---------- EXTRACTED MATERIAL

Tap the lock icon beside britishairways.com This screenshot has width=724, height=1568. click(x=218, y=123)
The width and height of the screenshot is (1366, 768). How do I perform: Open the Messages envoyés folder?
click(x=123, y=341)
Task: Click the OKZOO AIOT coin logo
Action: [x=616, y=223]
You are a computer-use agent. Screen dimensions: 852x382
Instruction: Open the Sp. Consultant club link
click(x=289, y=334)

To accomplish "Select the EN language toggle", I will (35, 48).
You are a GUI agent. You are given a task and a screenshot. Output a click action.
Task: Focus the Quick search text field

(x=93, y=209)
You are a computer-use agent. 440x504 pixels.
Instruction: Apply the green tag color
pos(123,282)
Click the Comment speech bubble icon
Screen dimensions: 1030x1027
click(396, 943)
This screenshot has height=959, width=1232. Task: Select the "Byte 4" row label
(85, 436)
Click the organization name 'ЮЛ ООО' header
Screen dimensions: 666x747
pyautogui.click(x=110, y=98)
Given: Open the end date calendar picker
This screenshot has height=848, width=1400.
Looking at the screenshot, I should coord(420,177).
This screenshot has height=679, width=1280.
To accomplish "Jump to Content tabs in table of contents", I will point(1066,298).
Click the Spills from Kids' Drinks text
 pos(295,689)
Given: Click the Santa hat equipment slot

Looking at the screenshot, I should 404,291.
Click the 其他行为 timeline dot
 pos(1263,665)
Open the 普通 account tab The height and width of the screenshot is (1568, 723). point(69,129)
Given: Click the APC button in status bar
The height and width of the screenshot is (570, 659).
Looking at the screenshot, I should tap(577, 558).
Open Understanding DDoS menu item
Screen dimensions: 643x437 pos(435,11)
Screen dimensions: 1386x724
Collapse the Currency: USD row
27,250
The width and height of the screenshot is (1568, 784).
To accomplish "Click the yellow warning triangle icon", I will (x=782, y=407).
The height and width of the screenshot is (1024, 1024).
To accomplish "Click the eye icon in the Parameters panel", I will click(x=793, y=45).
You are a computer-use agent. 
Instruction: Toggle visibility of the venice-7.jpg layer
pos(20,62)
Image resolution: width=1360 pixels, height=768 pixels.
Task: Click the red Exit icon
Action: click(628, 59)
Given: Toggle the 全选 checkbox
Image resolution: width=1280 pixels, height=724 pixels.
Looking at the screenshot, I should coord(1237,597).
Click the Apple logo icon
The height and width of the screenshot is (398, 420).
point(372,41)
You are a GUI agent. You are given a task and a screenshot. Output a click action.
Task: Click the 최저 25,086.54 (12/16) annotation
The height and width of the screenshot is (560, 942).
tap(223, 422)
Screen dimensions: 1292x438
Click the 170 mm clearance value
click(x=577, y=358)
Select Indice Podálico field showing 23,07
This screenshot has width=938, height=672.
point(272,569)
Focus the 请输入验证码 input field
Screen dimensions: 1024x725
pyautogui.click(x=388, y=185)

--------------------

> _WORK ORDER_
Search the data for the word "agent" and copy each line where it appears.

> _EXPECTED OUTPUT_
You are a computer-use agent. Screen dimensions: 852x382
You are a GUI agent. You are given a task and a screenshot. Output a click action.
You are a computer-use agent. 440x504 pixels.
You are a computer-use agent. 
You are a GUI agent. You are given a task and a screenshot. Output a click action.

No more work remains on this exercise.